Collected data
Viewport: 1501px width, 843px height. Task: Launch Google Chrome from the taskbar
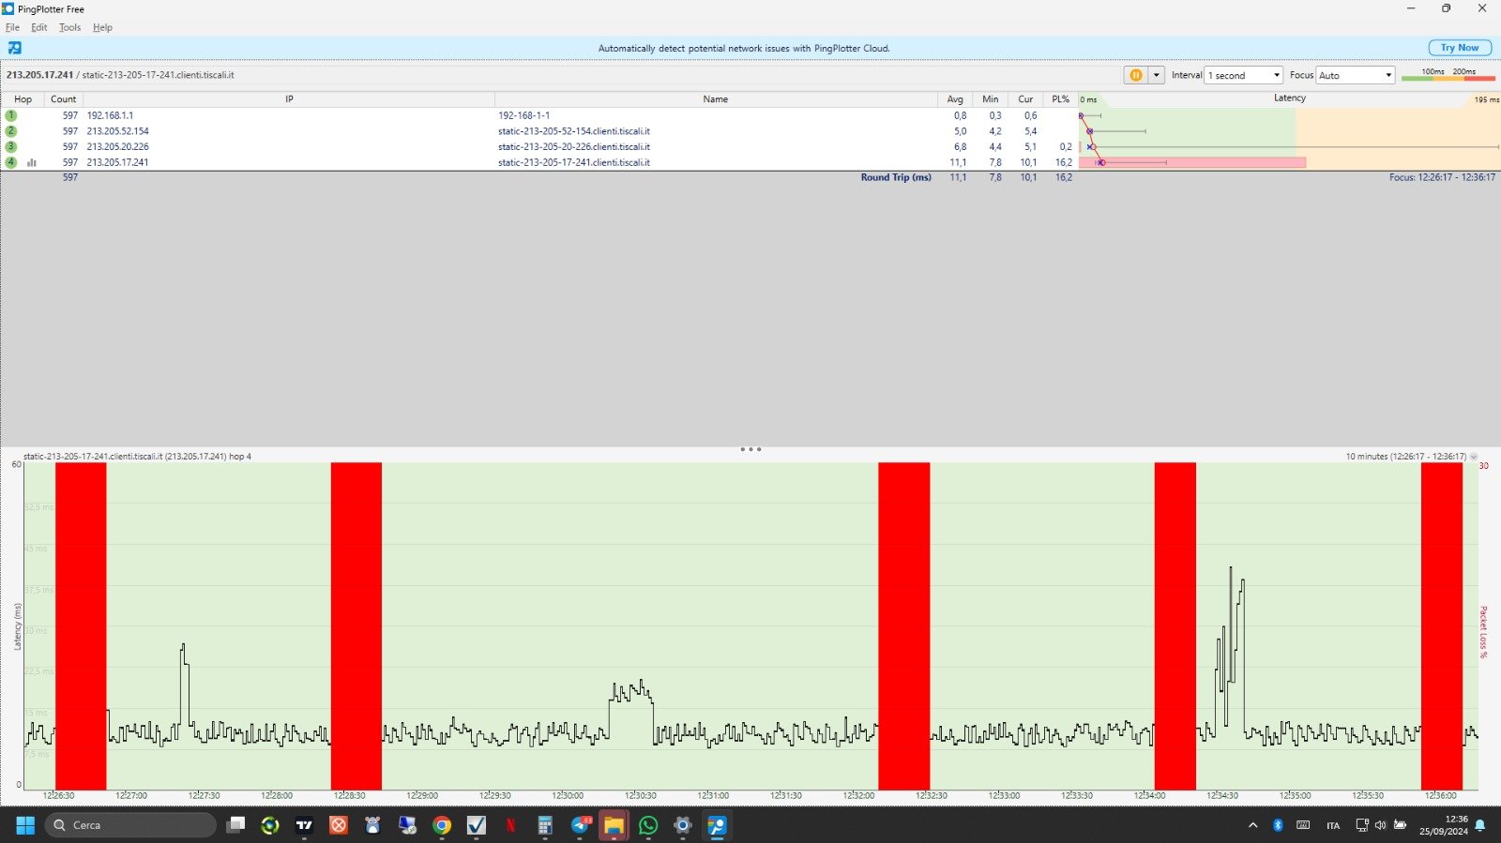pos(442,825)
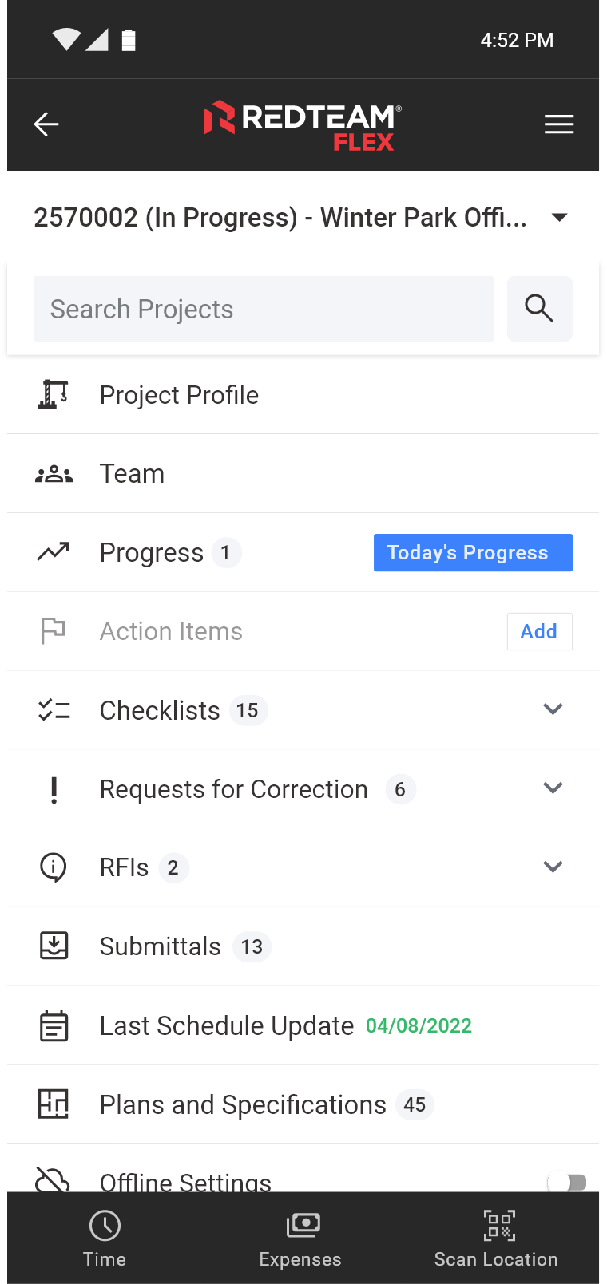Open the project selector dropdown

pos(560,216)
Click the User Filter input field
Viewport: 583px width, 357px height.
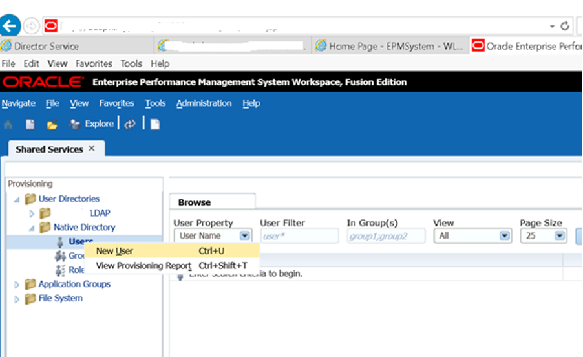coord(300,236)
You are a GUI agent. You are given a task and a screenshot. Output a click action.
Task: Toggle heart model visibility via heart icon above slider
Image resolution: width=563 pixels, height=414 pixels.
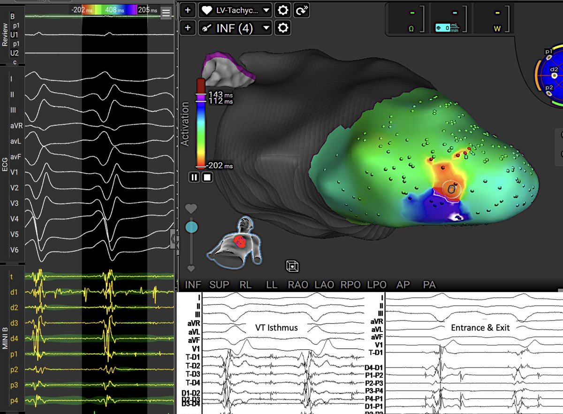191,207
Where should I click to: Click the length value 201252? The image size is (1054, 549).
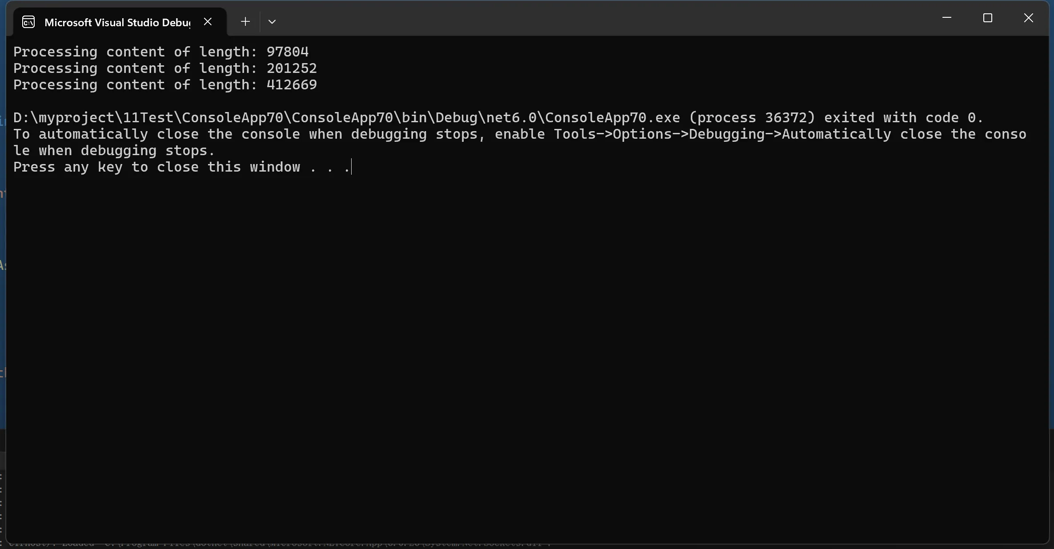(x=292, y=68)
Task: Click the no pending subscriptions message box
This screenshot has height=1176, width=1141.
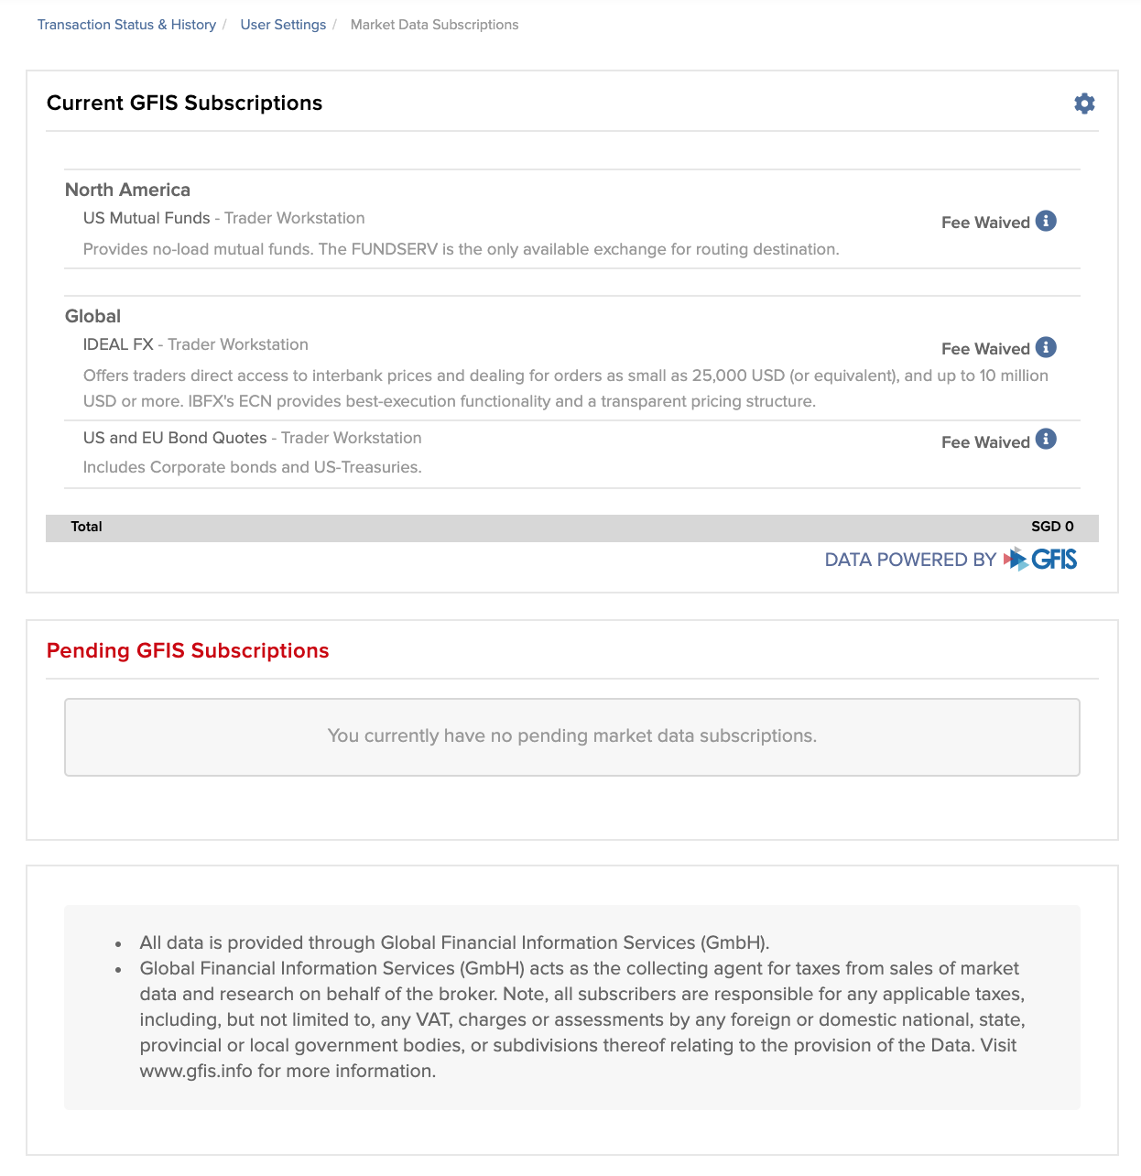Action: 572,737
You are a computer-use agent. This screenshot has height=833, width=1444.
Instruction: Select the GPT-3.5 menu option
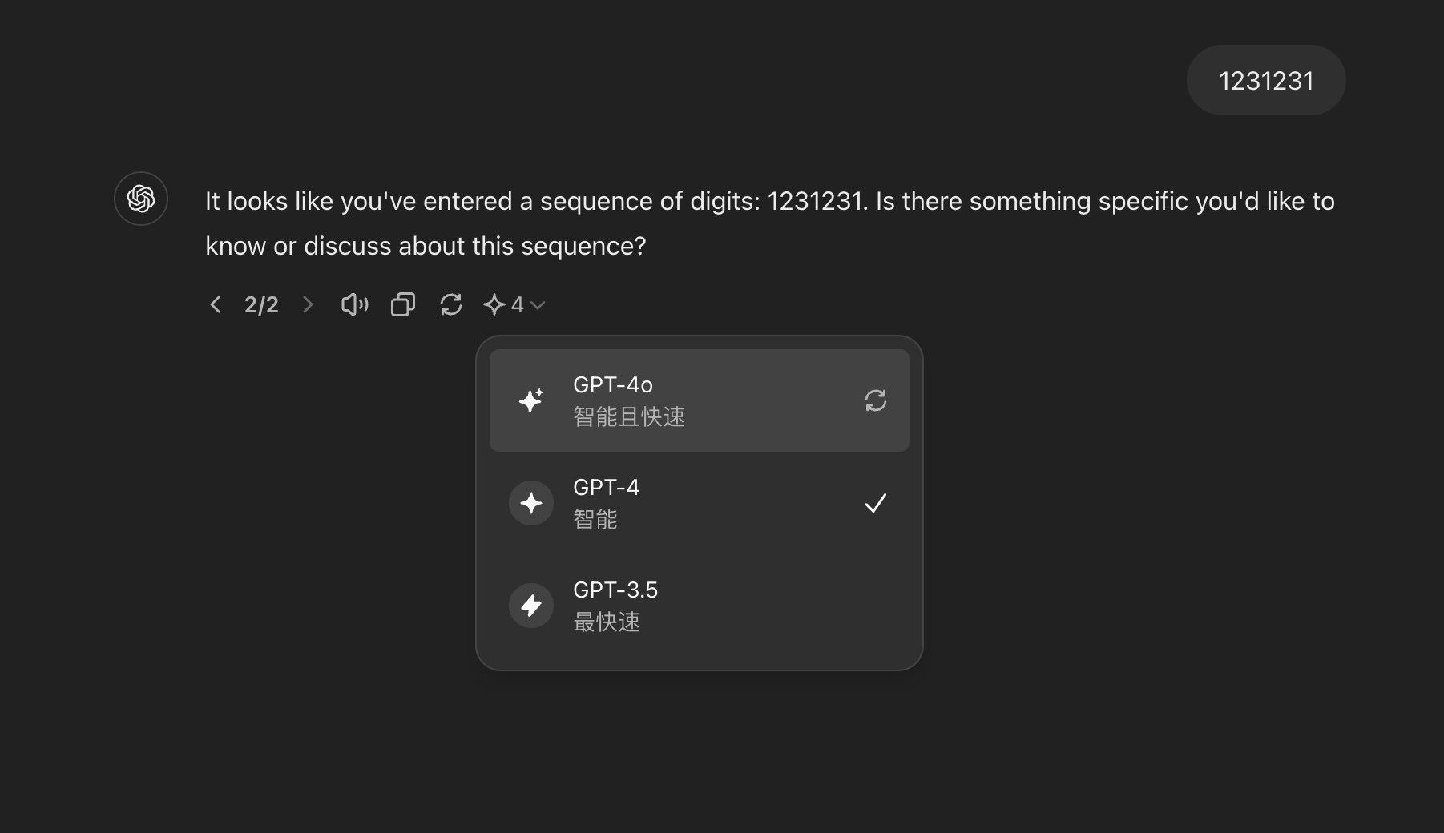coord(700,606)
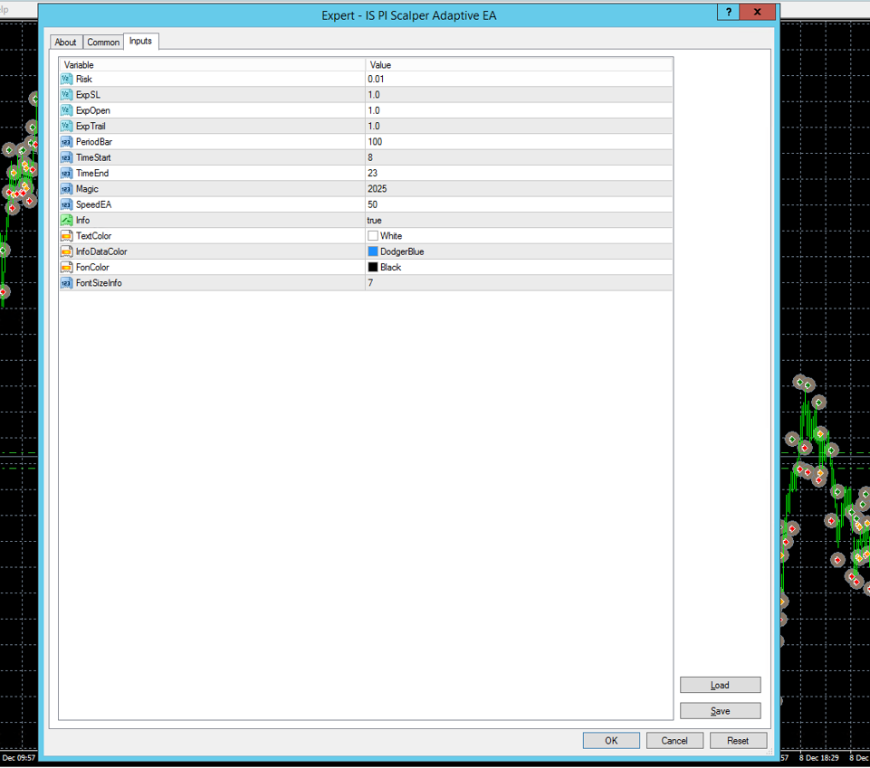Click the PeriodBar integer icon

(x=66, y=142)
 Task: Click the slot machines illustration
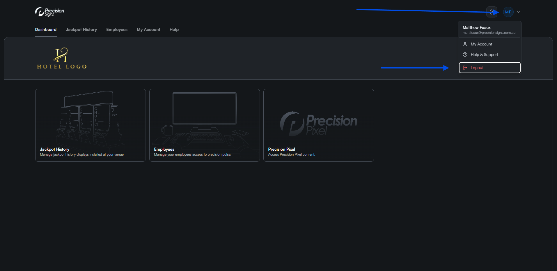pyautogui.click(x=90, y=118)
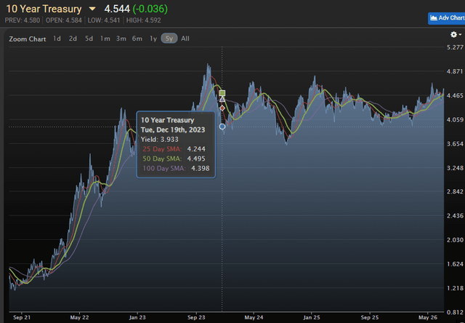465x323 pixels.
Task: Open settings gear dropdown caret
Action: point(460,35)
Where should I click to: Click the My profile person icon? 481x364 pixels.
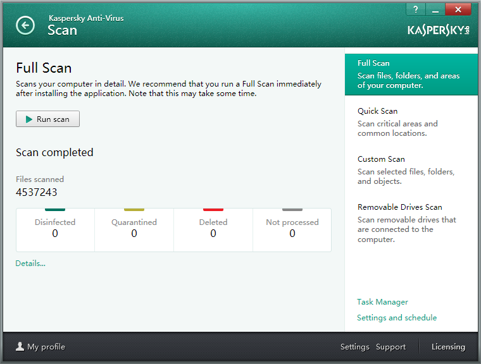tap(20, 346)
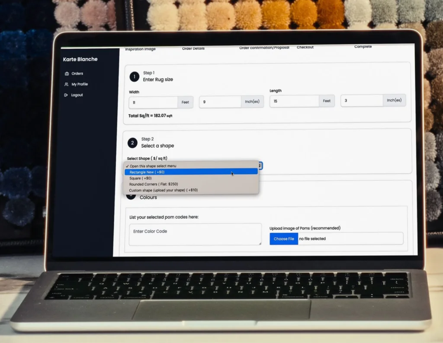Focus the Width inches input field
The width and height of the screenshot is (443, 343).
pyautogui.click(x=220, y=102)
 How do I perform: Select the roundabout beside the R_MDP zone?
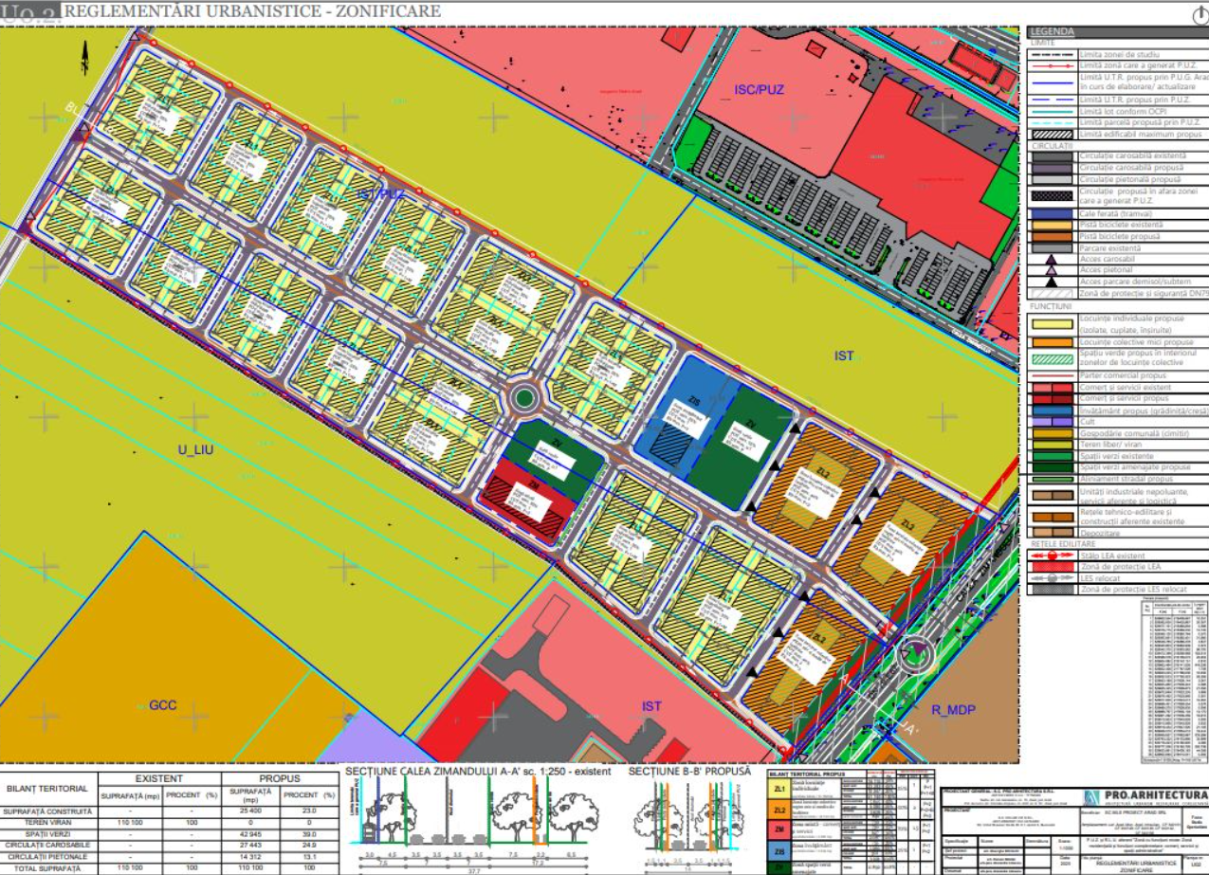tap(915, 653)
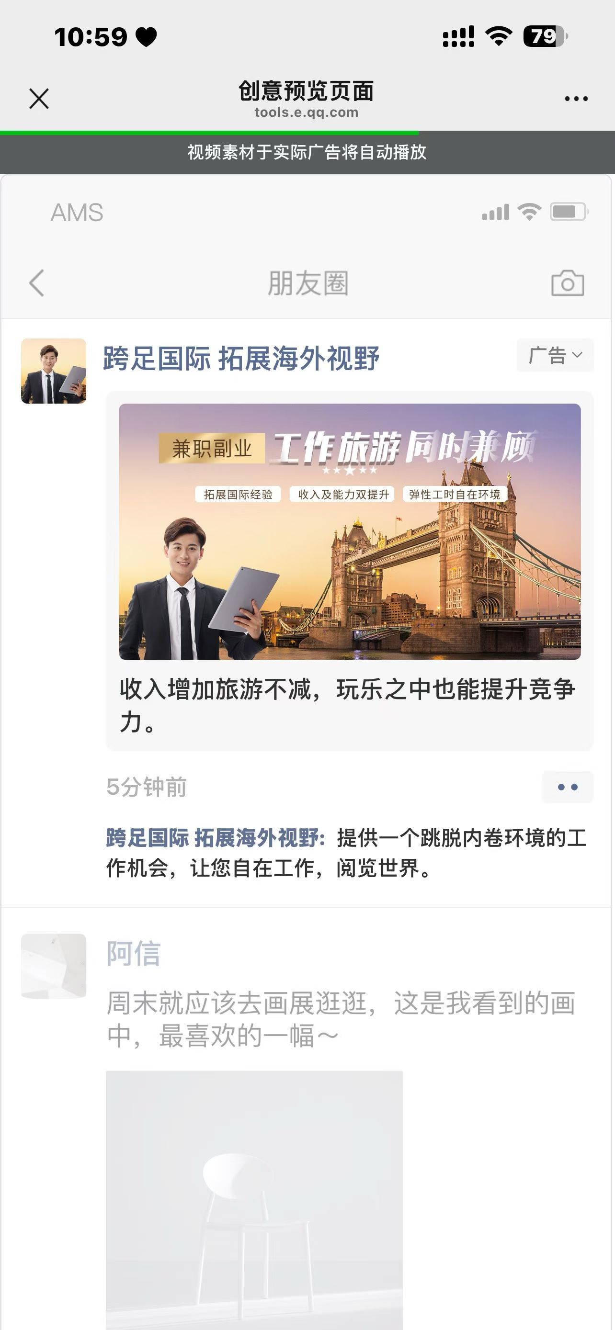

→ REQUIRED ACTION:
Retype the entries word for word. Omit any images.

→ SOLUTION TO THE EXERCISE:
Viewport: 1501px width, 843px height. Task: Launch Google Chrome from the taskbar
pos(442,825)
Open the project selector dropdown

pos(560,216)
Click the User Filter input field
Viewport: 583px width, 357px height.
coord(300,236)
You are a GUI agent. You are given a task and a screenshot. Output a click action.
Task: Toggle heart model visibility via heart icon above slider
Image resolution: width=563 pixels, height=414 pixels.
191,207
Where should I click to: Click the length value 201252? The image size is (1054, 549).
(x=292, y=68)
Task: Click the no pending subscriptions message box
This screenshot has height=1176, width=1141.
Action: 572,737
You are a computer-use agent. This screenshot has height=833, width=1444.
Instruction: Select the GPT-3.5 menu option
coord(700,606)
Click the PeriodBar integer icon

(x=66, y=142)
 Task: Click the slot machines illustration
pyautogui.click(x=90, y=118)
465x323 pixels.
Task: Open settings gear dropdown caret
Action: point(460,35)
Where should I click to: Click the My profile person icon? 481x364 pixels.
tap(20, 346)
Focus the Width inches input field
The width and height of the screenshot is (443, 343).
pyautogui.click(x=220, y=102)
 How do I perform: Select the roundabout beside the R_MDP zone?
tap(915, 653)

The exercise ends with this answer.